T2 hypointensity and brain atrophy in MS. Hypointensity on T2-weighted images has been described in the gray matter of patients with MS and is related to physical disability, cognitive dysfunction, clinical course, MRI lesion load, and brain atrophy. The T2 hypointensity most likely represents pathologic iron deposition. CSE T2-weighted images are shown of a 44-year-old normal volunteer and an age-matched patient with RR MS (EDSS 5.0). In the latter, note the marked hypointensity of the deep gray matter nuclei, including the thalamus, caudate, and putamen. The patient also has brain volume loss compared to the control (note prominence of ventricular and subarachnoid spaces).

FIG. 11.

Diffusion tensor imaging in MS. A 25-year-old healthy woman and a 42-year-old woman with RR-MS with low disability (EDSS score =1) are shown. The top row depicts the b = 0 image, showing a white matter lesion in the patient's image. The bottom row shows glyphs representing the diffusion tensors, color coded by the degree of isotropy of the local diffusion tensor: red where the diffusion is most isotropic, and blue where the diffusion is most anisotropic. Note the increased isotropic diffusion in the region of the white matter lesion. Figure provided by Simon K. Warfield and Daniel Goldberg-Zimring.

FIG. 12.

PET imaging in MS. A patient with RR MS underwent MRI and fluorodeoxyglucose (FDG) PET of the brain.

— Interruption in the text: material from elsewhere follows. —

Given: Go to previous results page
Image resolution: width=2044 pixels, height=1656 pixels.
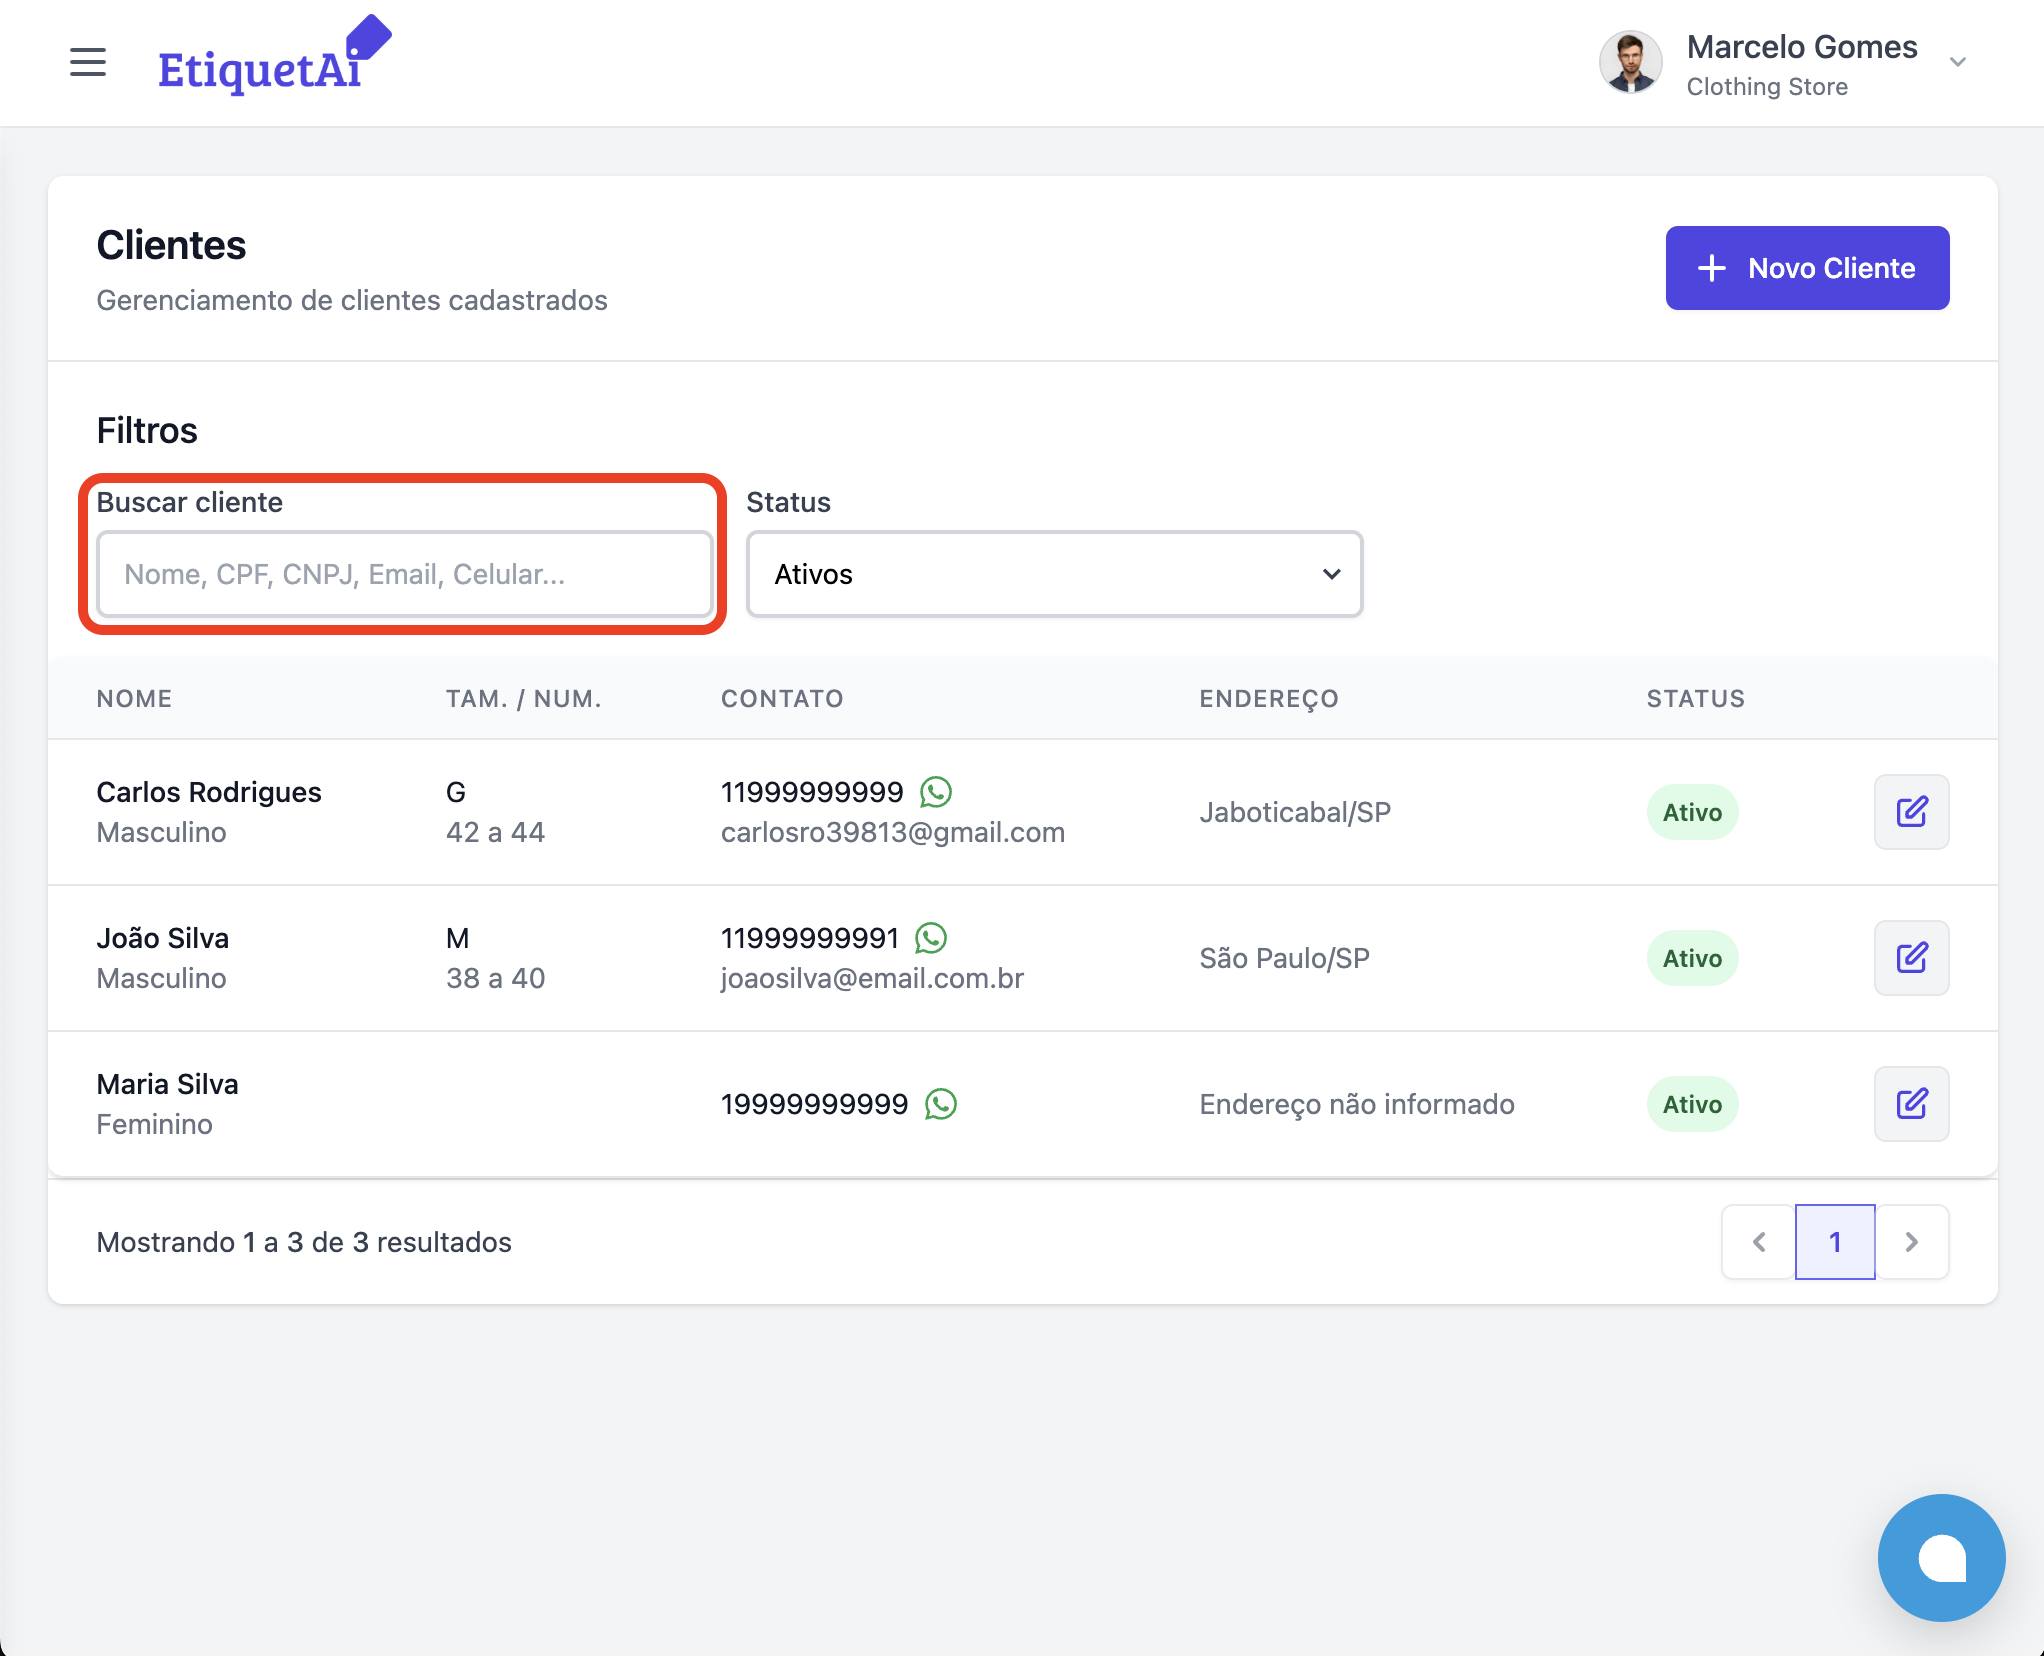Looking at the screenshot, I should (x=1759, y=1242).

The T2-weighted MRI scan was coregistered with the FDG PET scan. A representative axial slice shows the source T2-weighted MRI scan (left) source FDG PET scan (right) and the resulting map obtained after 3D MRI-PET coregistration (middle). Glucose metabolism is displayed on a color scale (red is highest). Note the hypometabolism of the overt MRI lesions but also widespread hypometabolism of areas appearing normal on MRI in the cortical gray and subcortical white matter. Images are from Bakshi, Miletich, Kinkel, and colleagues.